The task => The answer should match the entries that follow exactly, except that no image appears in it.

◆ ◆ ◆ ◆ ◆

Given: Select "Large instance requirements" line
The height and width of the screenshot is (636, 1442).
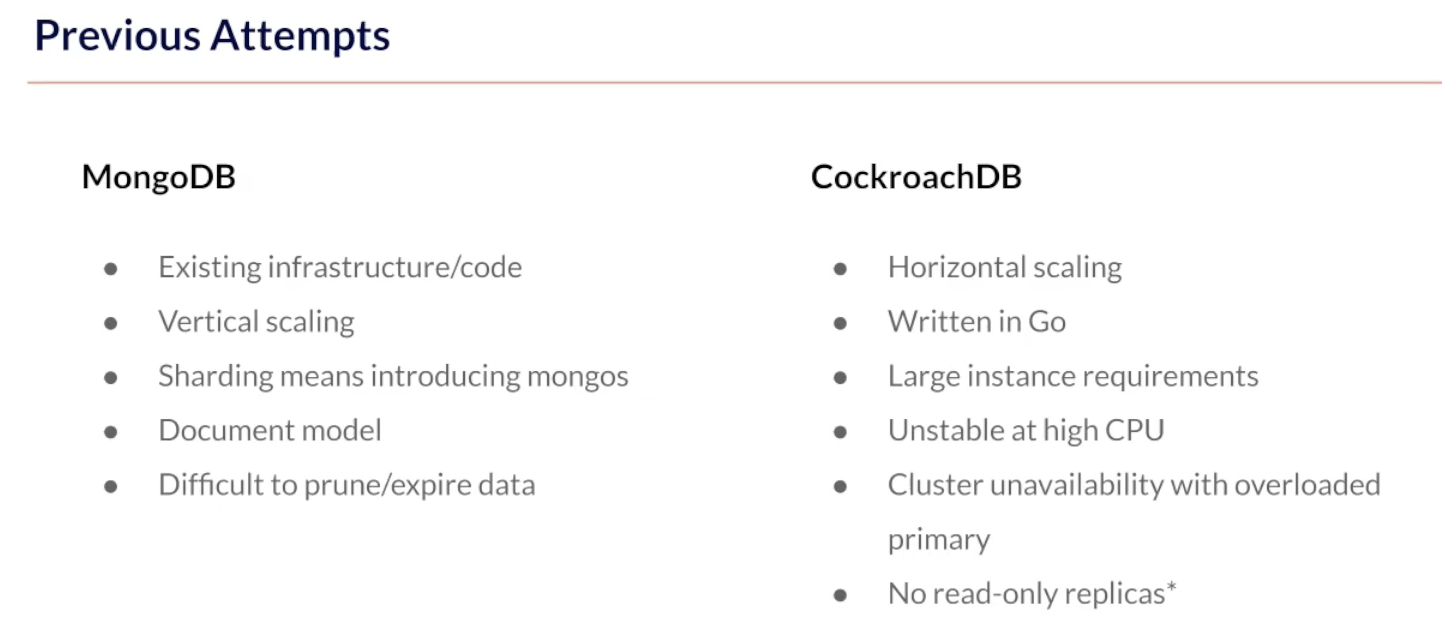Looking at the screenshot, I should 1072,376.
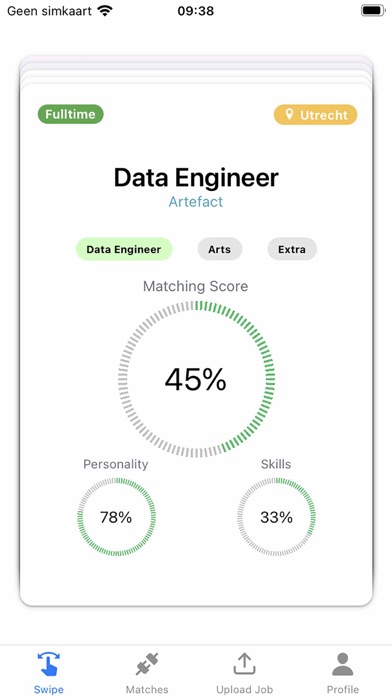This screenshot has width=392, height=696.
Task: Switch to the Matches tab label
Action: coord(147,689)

◆ ◆ ◆ ◆ ◆

Solution below =>
Given: Select "Large instance requirements" line
The height and width of the screenshot is (636, 1442).
Looking at the screenshot, I should 1072,376.
This screenshot has width=392, height=696.
Task: Switch to the Matches tab label
Action: coord(147,689)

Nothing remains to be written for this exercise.